Graduate Courses

The following are the 2018/19 graduate courses offered at the Institute for Gender, Race, Sexuality and Social Justice. Scroll down for course descriptions.

Winter 2019/20

   
GRSJ 500

GRSJ 500 (3): Intersectional Issues in Social Justice and Equality Studies
Term 1-2

A two-term seminar organized around the bi-weekly Wednesday Lecture Series, readings, discussions and faculty seminars.

Required for first year MA and PhD students.

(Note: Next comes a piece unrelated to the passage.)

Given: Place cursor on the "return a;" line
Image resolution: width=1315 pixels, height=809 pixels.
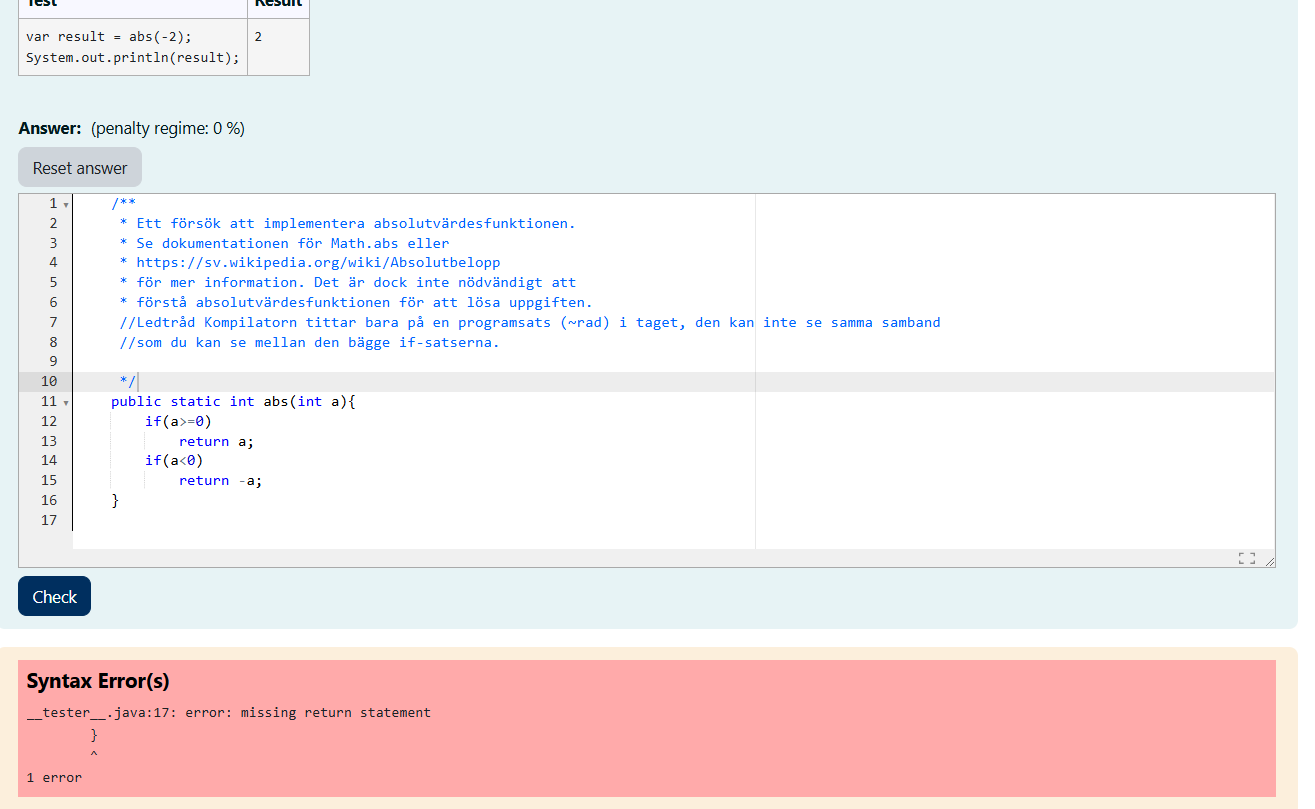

Instructor: Dr. Dina Al-Kassim
GRSJ 501

GRSJ 501 (3): Issues in Decolonizing and Feminist Methodologies
Term 2

This course aims to stimulate discussion around decolonizing feminist social research methodologies by examining alternative (research) practices in the social sciences, humanities and applied fields (e.g. planning, education, environment and natural resources, health, social work, etc.) that lead towards respectful, reciprocal and responsible dialogues in (re)producing and (re)generating knowledge and action. Learners will be tackling issues in decolonizing and feminist research methodologies by questioning as well as redressing common disciplinary, cisnormative and heteronormative assumptions around knowledge, knowledge production and distribution -- examining whose knowledge and what forms of knowledge bases matter, how these knowledge bases are acquired and disseminated as we search for more complex, nuanced, and diverse ways of dealing with research problems/issues, ethics and methods from feminist, anti-colonial and indigenous perspectives.

Required for first year MA and PhD students.

Instructor: Dr. Becki Ross
GRSJ 502

GRSJ 502 (3): Issues in Gender, Sexuality and Critical Race Theories
Term 1

Introduces students to key issues at the intersection of Queer, Trans, Feminist and Critical Race Theories. We will examine a variety of cultural texts (eg, fiction, film) and new models of academic and cultural engagement with a radical democratic politics. Required for first year MA and PhD students.

Instructor: Dr. Denise Ferreira da Silva
GRSJ 515A

GRSJ 515A (3): Critical and Creative Social Justice Studies Seminars
Term 2

The potential of creative work to disrupt ingrained ideas and representations by appealing to the senses. Study and engage with academics, artists, and activists interested in how art contributes to critical and engaged social justice work.

Instructor: TBA
GRSJ 511

GRSJ 511 (3): Difficult Knowledge: Ethics and Praxis of Research in Challenging Settings
Term 2

During and in the aftermaths of mass violence, including genocide, war, displacement, state repression, slavery and disaster, questions of who is responsible and why, arise. What are the causes and consequences of mass violence? Who defines this and who is silenced? How is violence remembered and by whom? How do we listen to loss and foster an ethics of responsibility? These questions are not limited to public debate, nor the purview of state commissions, inquires and interventions. They become central to how we learn about history, a sense of who we are, and how we relate to one another. They are also profoundly imbricated in how we craft and shape research projects and engage with knowledge production.

Instructor: Dr. Pilar Riano-Alcala


GRSJ 505A (3): Directed Reading
Sec 002, Term 1
Sec 003, Term 2


Undertaken with the supervision of a faculty member selected by the student, with the approval of the GRSJ Graduate Chair. For form/instructions contact e-mail the GRSJ Office or phone 604-822-9171. Restricted to students in GRSJ graduate programs.

GRSJ 505B (6): Directed Reading
Sec 001, Term 1-2


Undertaken with the supervision of a faculty member selected by the student, with the approval of the GRSJ Graduate Chair. For form/instructions contact e-mail the GRSJ Office or phone 604-822-9171. Restricted to students in GRSJ graduate programs.

GRSJ 510 (3): Extended Essay


Non-thesis option for student enrolled in the GRSJ Master of Arts program.